Probability Of Winning In Noughts And Crosses

Ever since I was a child I would have this playground near the swimming pool within my neighborhood, I and a few other children about my age would play different games every week. One day, a friend of mine introduced me to Noughts and Crosses, although where I come from, we call them ‘TIC TAC TOE’. When my friend started drawing 3×3 boxes, I was confused to what he was doing but when I observed further, he drew a circle on one of the boxes. I was confused so I asked him what he was doing, he then told me how to play. It was a simple yet fun and competitive game. I then began playing with friends and my brother more frequently as a child.

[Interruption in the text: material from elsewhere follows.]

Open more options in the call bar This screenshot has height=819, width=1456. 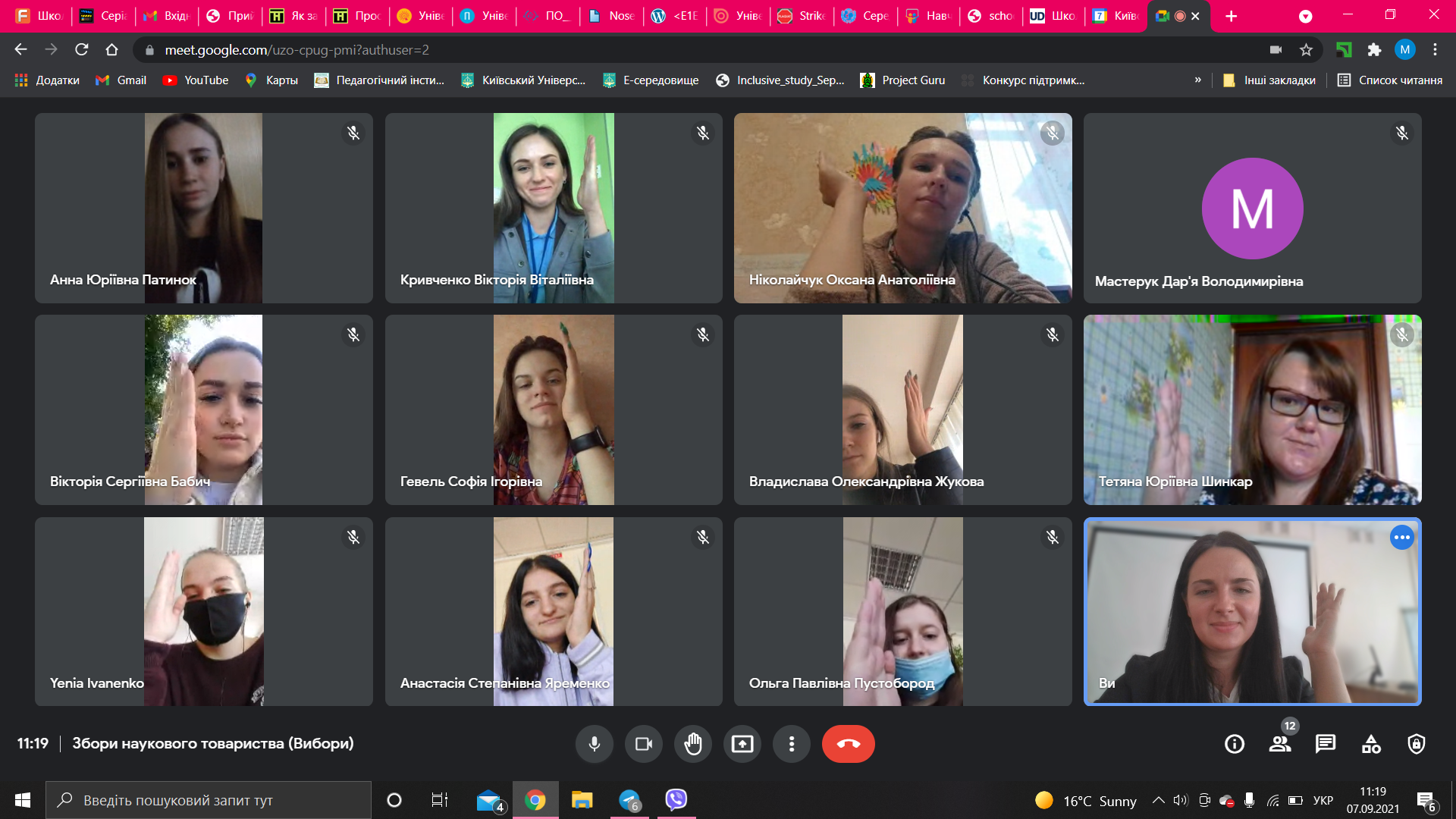[x=791, y=744]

The game works with the first player placing a circle or a cross on any of the 3×3 boxes and need to make a line of 3 circles or crosses the opposite team also needs to do the same thing, whoever gets a line of 3 first is the winner. Players may also block the opposing player’s line by placing their own piece to try to stop the player. This deceptively simple game is an ancient game played in Britain for centuries (also called Tick Tack Toe / Tic Tac Toe in America and some countries). However, there is evidence that Noughts and Crosses go way back, back to ancient Rome, they were called Terni Lapilli. There is also evidence that the game goes way back to ancient Egypt although it is not as the Tic Tac Toe we know of today, the evidence supports the claim that Tic Tac Toe originates from Egypt.

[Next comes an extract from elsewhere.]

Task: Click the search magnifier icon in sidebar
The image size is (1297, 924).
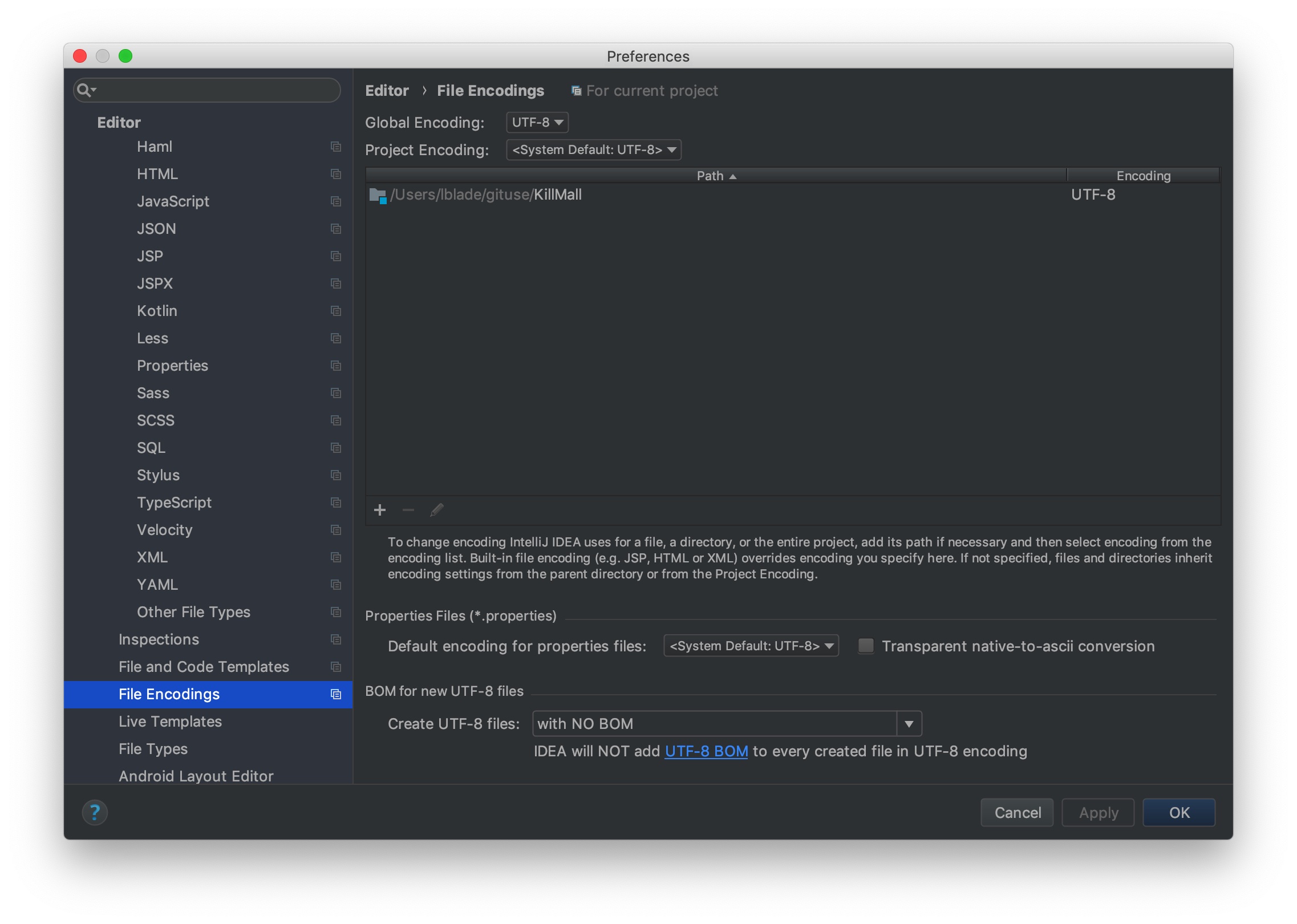Action: (x=85, y=90)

Back to topic, since I am going to use Noughts and Crosses as my basis research, there are a few math topics we can cover, but I choose probability, and my Topic is the probability of winning in Noughts and Crosses. However, since finding the chance of winning tic tac toe is quite simplistic, we are therefore going to try on other ways to make the calculations more interesting, such as the use of 4×4 or 5×5 boxes. We’ll also look at the chances of the first player winning and the second player winning. Formulas Used Probability : P(A)=n(A)/n(U) Mean : x̄ = (Σ -xi) / n Calculations Before we start with our calculations, we are going take a look at the probability of winning as a whole. Since there are only 2 players involved, therefore the chance of winning or losing is ½ or a 50:50. However, this is just the probability of either winning or losing, what we’re going to discuss is the chances of winning under different conditions. 1 2 3 4 5 6 7 8 9 Since there are 9 different possible positions we can start with, therefore to begin the calculations we need to start with the 9 possible places to pick.

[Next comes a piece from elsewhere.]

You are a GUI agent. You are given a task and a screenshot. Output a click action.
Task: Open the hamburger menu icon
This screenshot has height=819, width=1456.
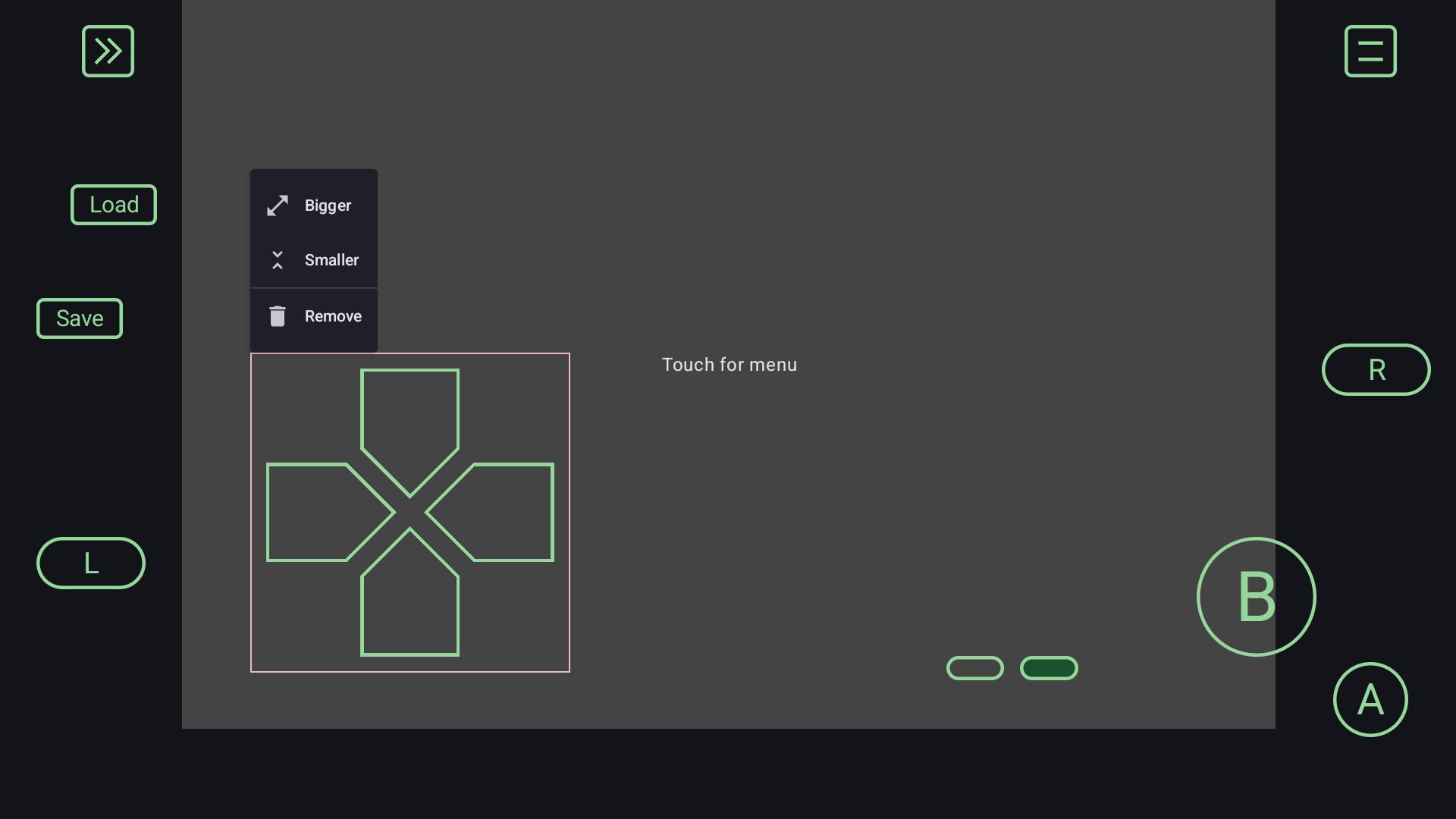click(1370, 51)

Therefore the number of possible game positions is represented by 3^9 (19,683). This means the possibility of any 3×3 square being filled with an X, O, or empty/blank. There are so many different ways that the squares can be filled, and the term goes as 9! (Nine factorial) which is equal to 362 880. This is the number of different positions that you can fill on the grid. How did we get 9! Or where did it come from? Since firstly you have 9 choices of positions, then once a player places a cross or a circle you’ll be left with 8 box left, then 7, the 6, etc. however when we take a look, all the initial points are just reflections or rotations of different positions, therefore we can simplify it as 3 different initial points. In this essay, we’re also going to be looking at the Combinatorial Game Theory or CGT for short.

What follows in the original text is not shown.